▸ GIVEN ENTRIES:
::::::::::

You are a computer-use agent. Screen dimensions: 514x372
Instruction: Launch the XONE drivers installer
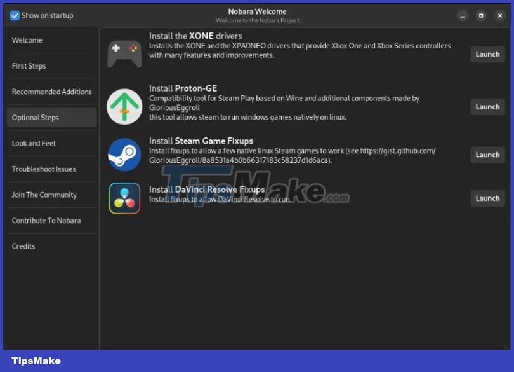[x=487, y=54]
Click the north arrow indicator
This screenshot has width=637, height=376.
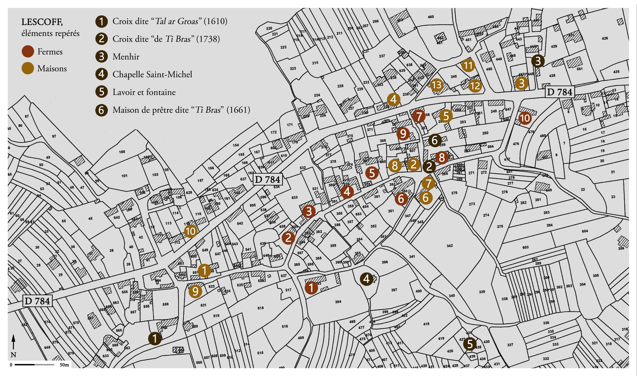[13, 343]
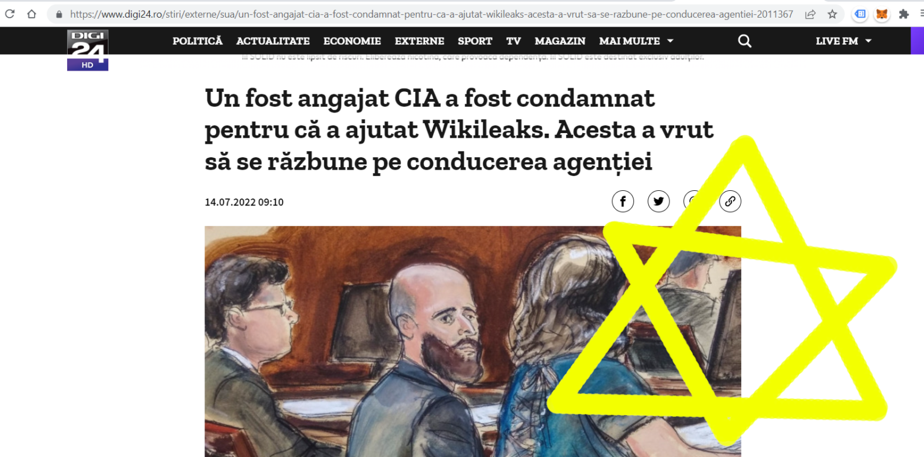Click the site padlock security icon

click(58, 14)
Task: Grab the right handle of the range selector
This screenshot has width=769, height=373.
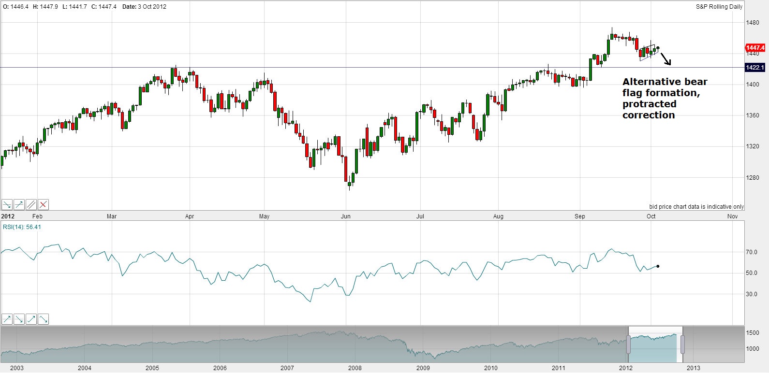Action: [682, 344]
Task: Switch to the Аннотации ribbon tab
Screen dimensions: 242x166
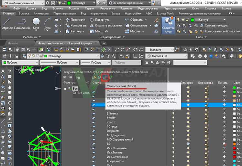Action: (41, 14)

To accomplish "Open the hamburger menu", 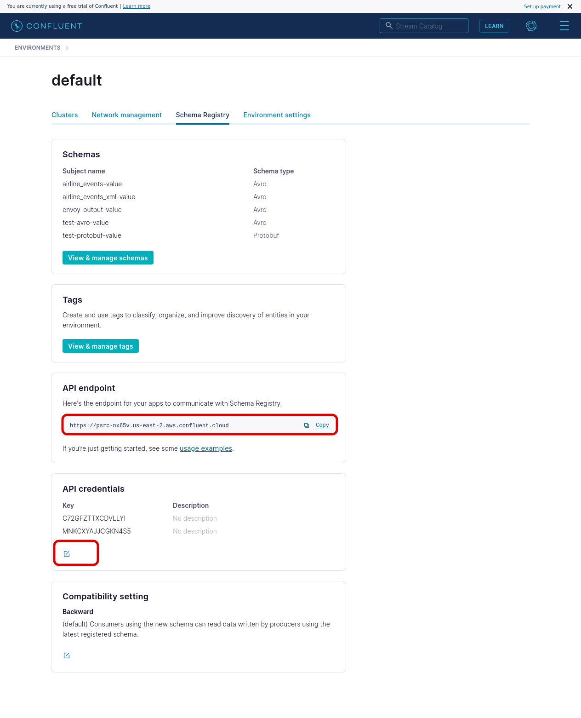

::::::::::

▸ WORK TO BE COMPLETED:
Copy the items verbatim, starting at the line that contains "Task: Switch to the Аннотации ribbon tab" and ending at the last line of the items. Omit the pictures from your output.

▸ FINISHED TASK:
Task: Switch to the Аннотации ribbon tab
Screen dimensions: 242x166
Action: (41, 14)

To accomplish "Open the hamburger menu", 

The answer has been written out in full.